# RandallCraft transom replacement



## yobata (Jul 14, 2015)

Jason Cooper said:


> In the next week I will begin replacing the transom on my RandallCraft 14. The new core material will be Coosa board 1.5" thick. Will be using polyester resin. Also will be adding knee braces.
> 
> Has anyone replaced the transom before on a boat like this? One of my concerns is making the transom cap so it looks correct.


Browse thru the 'bragging section,' lots of good build threads, some epoxy, some poly. I believe @ceejkay did a nice quality build with poly resins, @LWalker has a couple with epoxy... I have a link in my signature with a transom replace but I used ply and epoxy. Good luck and post lots of photos!


----------



## predacious (Sep 1, 2016)

Jason Cooper said:


> In the next week I will begin replacing the transom on my RandallCraft 14. The new core material will be Coosa board 1.5" thick. Will be using polyester resin. Also will be adding knee braces.
> 
> Has anyone replaced the transom before on a boat like this? One of my concerns is making the transom cap so it looks correct.



put up a few pictures,i'm confident I can point you in the right direction


coosa board - EXCELLENT choice ! wood is NEVER a good option
coosa board,laminated using 2OZ matt,clamped together,that's an excellent method
clamping and cor-grip is another


----------



## yobata (Jul 14, 2015)

I disagree with the previous post that wood in NEVER a good option. Lots of boats have stood the test of time which were built used wood.

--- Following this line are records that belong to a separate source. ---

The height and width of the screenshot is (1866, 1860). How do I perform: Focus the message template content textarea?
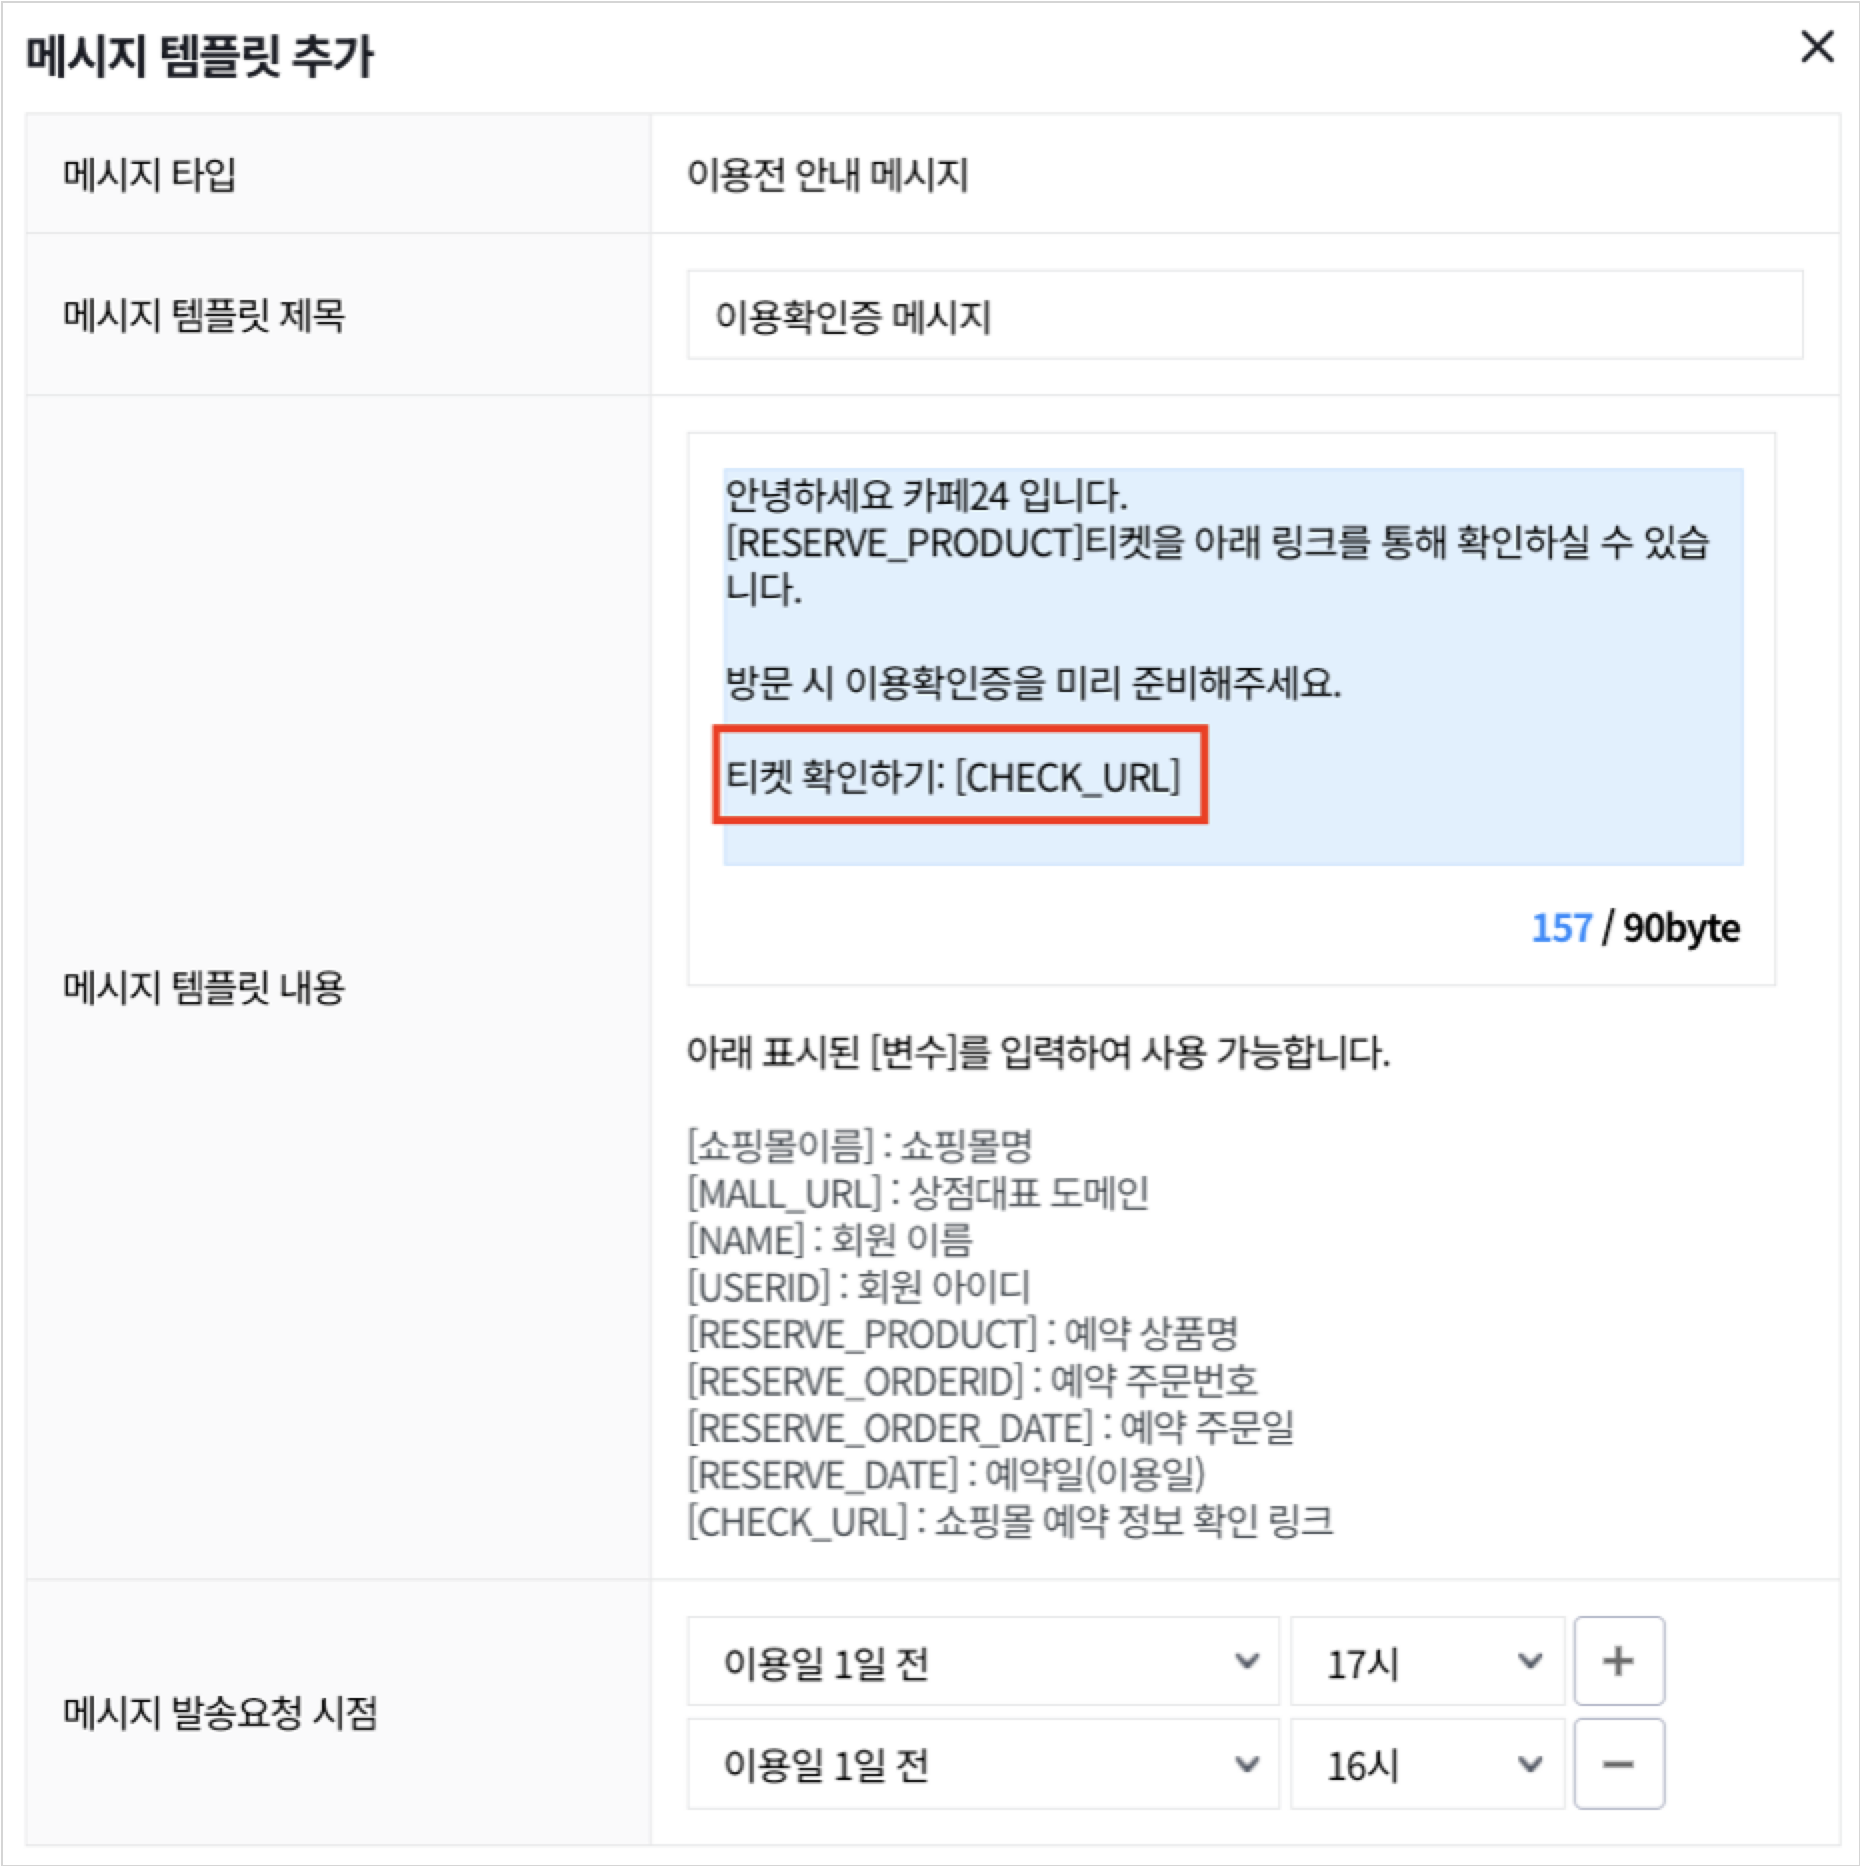coord(1232,666)
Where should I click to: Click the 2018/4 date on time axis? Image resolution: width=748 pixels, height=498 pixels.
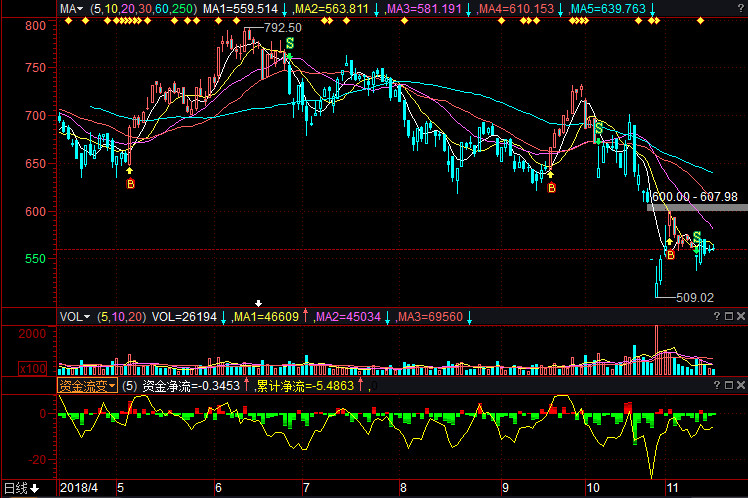click(x=78, y=488)
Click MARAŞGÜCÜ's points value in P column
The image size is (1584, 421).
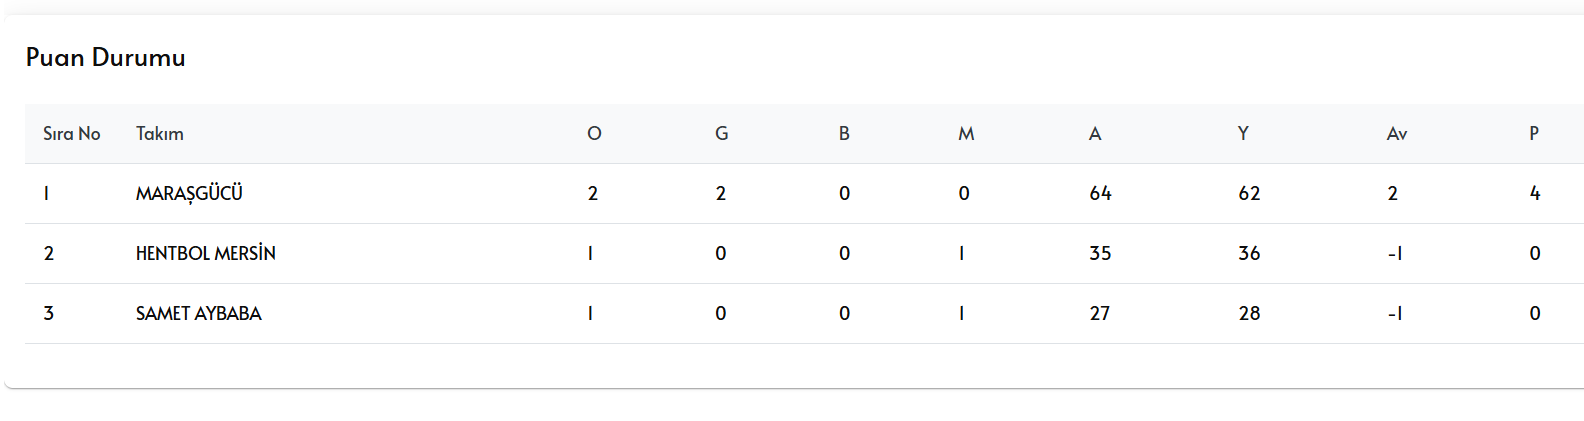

If you properly laminate with epoxy, the build is impervious to water.


----------



## predacious (Sep 1, 2016)

wood requires complete and total sealing,sealing with epoxy - fail to seal...problems begin...

technology changes,if it didn't we'd still have wooden hull boats...

composites are the way to fly - impervious to rotting

weight is another factor

tell me,are any flats boats made using wood coring ?


----------



## Jason Cooper (Dec 6, 2016)

Well I wanted to take her out one more time fishing but with a small craft advisory in effect I figured I should stay home. Discovered the transom consisted of 1 full height piece of 1/2" and another 6" wide strip of 1/2" at the top. Am I going overkill with a full height piece of 1.5" Coosa?? Needless to say she was soaked. Debating cutting a foot of floor out tonight so it can be drying out for grinding.


----------



## Jason Cooper (Dec 6, 2016)

Cut 6" of floor up. Looks like the entire underside of the floor is soaked. I could not find any stringers under the floor. Guessing there is only one right down the middle? Really debating on replacing the entire floor now. I want to make some changes to the layout and now would be the time. Really wanna delete both the storage boxes and make a back deck with underside storage. Extend the front deck further back and maybe have a livewell somewhere.


----------



## ceejkay (May 7, 2016)

looks like how my boat was built. no stringers but the keel was formed in the mold. so there is a 1.5" or so deep channel under the floor. If the back is wet more than likely the entire floor is wet. I ran into the same thing with mine and just ripped it all out and started new. 
1.5" thick transom is fine. i did the same with 2 3/4" pieces of wood. i built mine a little on the robust size just in case i ever want to strap more power on. Also ive always considered a poling platform and thats an extra 200 lbs hanging off the transom. defiantly want it sturdy.


----------



## Jason Cooper (Dec 6, 2016)

Cut more of the floor up and began grinding. Also cut the port side box out. Starboard box will be next.


----------



## CurtisWright (May 9, 2012)

Bed it into the existing transom with a layer of Matt applied to the transom and the coosa. Scuff the coosa with a 24 grit grinding disk. Pre drill about 6-10 holes through the coosa and transom and use bolts to secure it. You can take the bolts out, fill the holes and glass over them when your finishing up the hull. Use a piece of plywood on the outside of the transom to act as a big washer.


----------



## Jason Cooper (Dec 6, 2016)

Got alot done last night and this morning. The other box cut out, cut the front platform out then the rest of the floor. Removed 70lbs of wet foam.
View attachment 3911


----------



## Jason Cooper (Dec 6, 2016)

Made more dust.


----------



## Jason Cooper (Dec 6, 2016)

Got my materials today. 3/4" Coosa, 2 sheets of 4x8 Nidacore 1" thick, 5 gallons of resin, half a bucket of putty and a bunch of mat, biax, and woven. Got the boat off the trailer and blocked up in four places, bout to level it out to make sure there is no twist in the hull. Tomorrow I plan to start on the transom. 

Changed my layup a little. One full piece of 3/4 Coosa across the transom, another 20" wide piece where the motor mounts. Back deck will tie into the transom from the sides of the boat. So its gonna be alot stronger than before.


----------



## Jason Cooper (Dec 6, 2016)

Weather gonna be crappy. so got both transom pieces cut out. cut the old bow eye off and cut the backer out and all the rotted wood. Just glued in a scrap piece of coosa for the new bow eye.


----------



## Jason Cooper (Dec 6, 2016)

Began layout and measuring on the new floor today. Its really tricky figuring it out. Had to get creative. The first 7.5' was simple and already got it on the nidacore. Waiting on an extra set of hands now to draw the new line for the bottom of the floor at the bow. I have 3 points on each side to go off with my flexible 8' straightedge.


----------



## Jason Cooper (Dec 6, 2016)

1st layer of new transom is in.


----------



## predacious (Sep 1, 2016)

CurtisWright said:


> Bed it into the existing transom with a layer of Matt applied to the transom and the coosa. Scuff the coosa with a 24 grit grinding disk. Pre drill about 6-10 holes through the coosa and transom and use bolts to secure it. You can take the bolts out, fill the holes and glass over them when your finishing up the hull. Use a piece of plywood on the outside of the transom to act as a big washer.




using a 24g disc on a grinder - you're gonna do some serious damage to that coosa board...

Penske board/coosa board - it requires no "scruffing" prior to laminating...


----------